[MATERIAL PROVIDED]

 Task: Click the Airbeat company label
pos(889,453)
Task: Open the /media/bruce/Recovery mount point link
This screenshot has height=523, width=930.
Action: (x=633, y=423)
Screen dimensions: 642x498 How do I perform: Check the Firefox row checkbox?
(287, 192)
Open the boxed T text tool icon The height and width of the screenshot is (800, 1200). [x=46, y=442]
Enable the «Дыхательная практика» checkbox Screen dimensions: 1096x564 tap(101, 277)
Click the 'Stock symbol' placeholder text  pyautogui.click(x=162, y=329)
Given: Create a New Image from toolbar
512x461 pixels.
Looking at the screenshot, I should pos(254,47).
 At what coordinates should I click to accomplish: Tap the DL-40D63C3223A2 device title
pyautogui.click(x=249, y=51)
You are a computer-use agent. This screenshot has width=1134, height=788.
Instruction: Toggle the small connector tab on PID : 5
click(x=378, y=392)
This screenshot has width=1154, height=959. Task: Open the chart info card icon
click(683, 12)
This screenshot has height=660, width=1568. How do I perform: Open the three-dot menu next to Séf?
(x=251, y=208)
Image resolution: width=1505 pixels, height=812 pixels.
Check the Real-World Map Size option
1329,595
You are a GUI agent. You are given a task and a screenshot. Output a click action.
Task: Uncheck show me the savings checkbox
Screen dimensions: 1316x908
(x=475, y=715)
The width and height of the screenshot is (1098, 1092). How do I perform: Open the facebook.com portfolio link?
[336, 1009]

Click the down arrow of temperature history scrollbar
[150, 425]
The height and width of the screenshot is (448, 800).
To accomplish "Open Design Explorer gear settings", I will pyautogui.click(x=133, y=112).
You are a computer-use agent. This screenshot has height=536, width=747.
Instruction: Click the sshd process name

[PROBLEM TO SOLVE] All lines of the records containing "text" should be shown.

[RESULT]
Open the boxed T text tool icon The height and width of the screenshot is (800, 1200). [x=46, y=442]
Click the 'Stock symbol' placeholder text  pyautogui.click(x=162, y=329)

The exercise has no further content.